------ INFORMATION SHOWN ------
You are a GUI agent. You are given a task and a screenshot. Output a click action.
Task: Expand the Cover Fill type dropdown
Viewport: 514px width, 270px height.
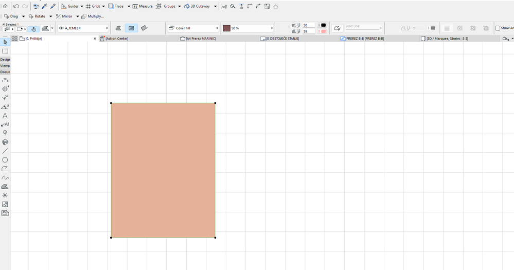[193, 28]
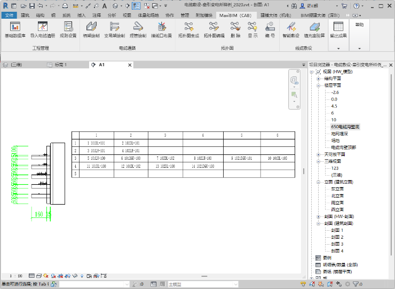Open 导入电缆清册 import tool
This screenshot has width=395, height=289.
42,27
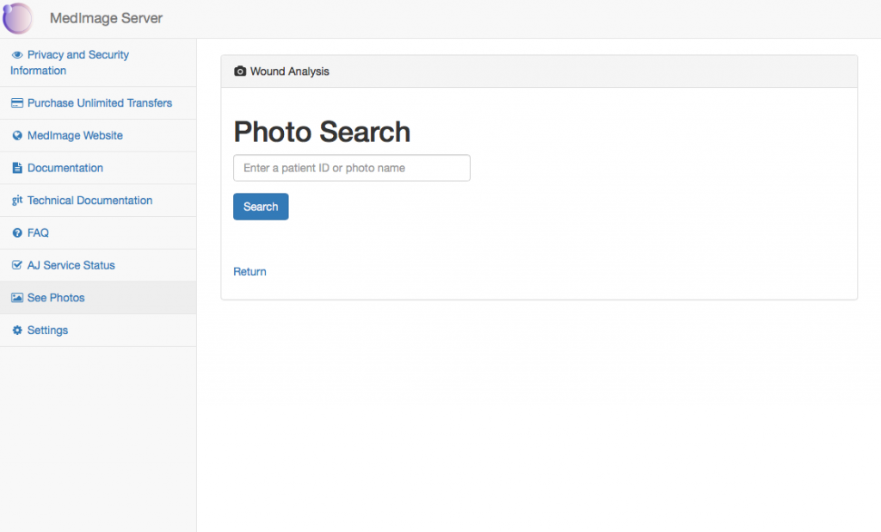Image resolution: width=881 pixels, height=532 pixels.
Task: Select the credit card icon for Purchase Unlimited Transfers
Action: click(x=16, y=102)
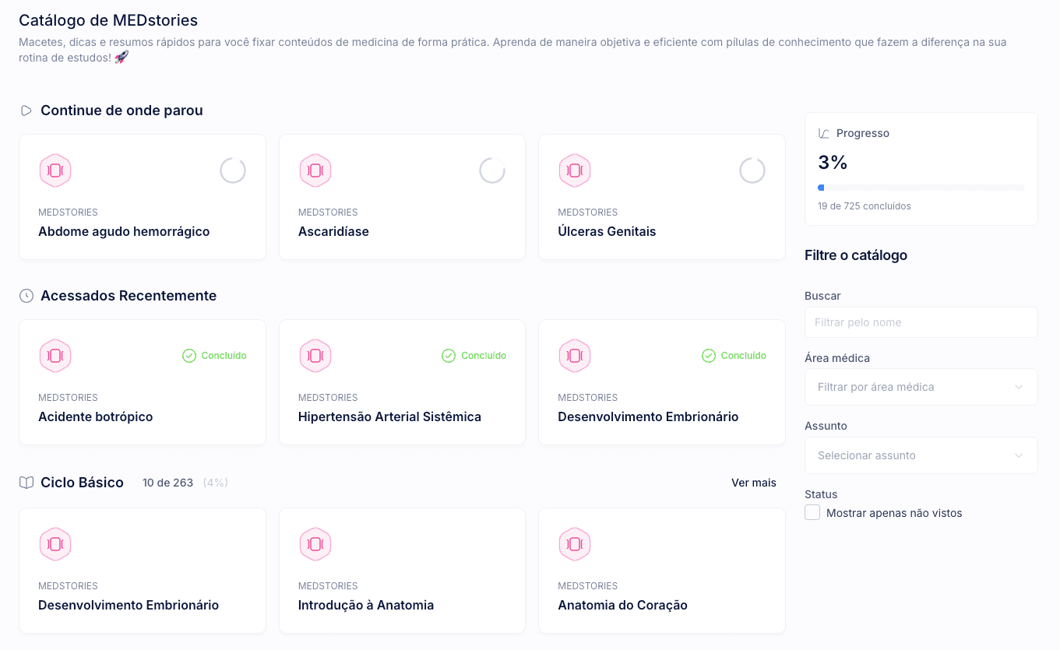Select the Catálogo de MEDstories heading
Screen dimensions: 1060x650
[109, 19]
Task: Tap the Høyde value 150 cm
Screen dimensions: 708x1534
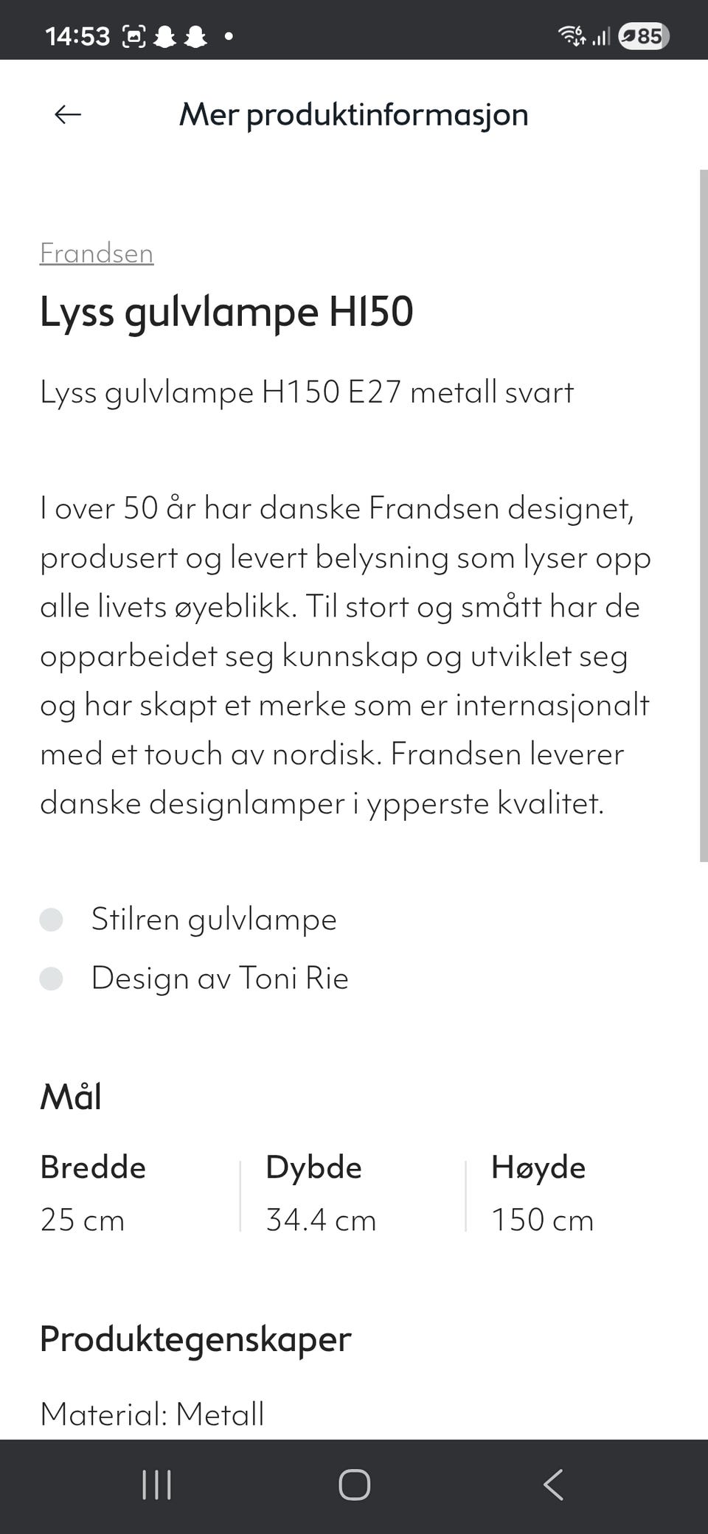Action: (x=542, y=1220)
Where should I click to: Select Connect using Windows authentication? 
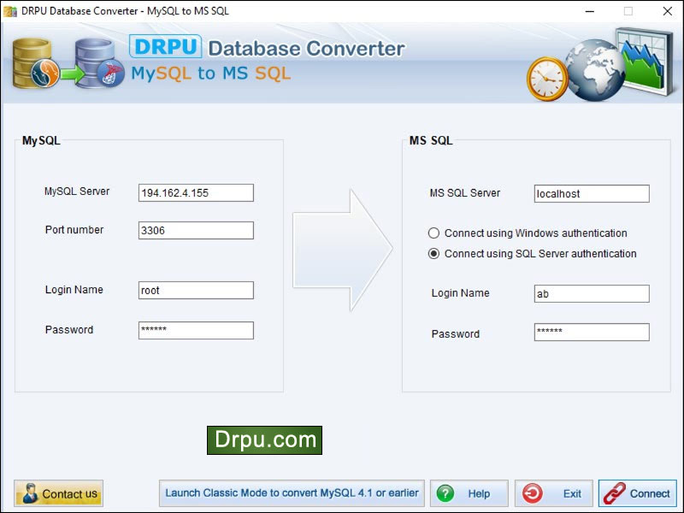434,233
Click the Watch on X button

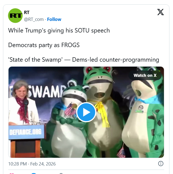[145, 75]
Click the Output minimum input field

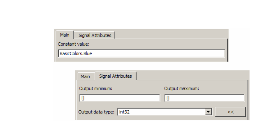(119, 98)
------
- [EXERCISE]: From the first line to the last, retype the data above exactly, but not its images.

- [RESPONSE TO THE EXERCISE]:
You are a GUI agent. You are given a task and a screenshot. Output a click action.
Task: Expand the Cover Fill type dropdown
Viewport: 514px width, 270px height.
[193, 28]
Open 导入电缆清册 import tool
This screenshot has width=395, height=289.
42,27
Image resolution: width=881 pixels, height=532 pixels.
Task: Select the credit card icon for Purchase Unlimited Transfers
Action: click(x=16, y=102)
Select the Catálogo de MEDstories heading
Screen dimensions: 1060x650
[109, 19]
Task: Tap the Høyde value 150 cm
Screen dimensions: 708x1534
Action: (x=542, y=1220)
Where should I click to: Select Connect using Windows authentication? 
434,233
Click the Watch on X button

[145, 75]
Click the Output minimum input field

(119, 98)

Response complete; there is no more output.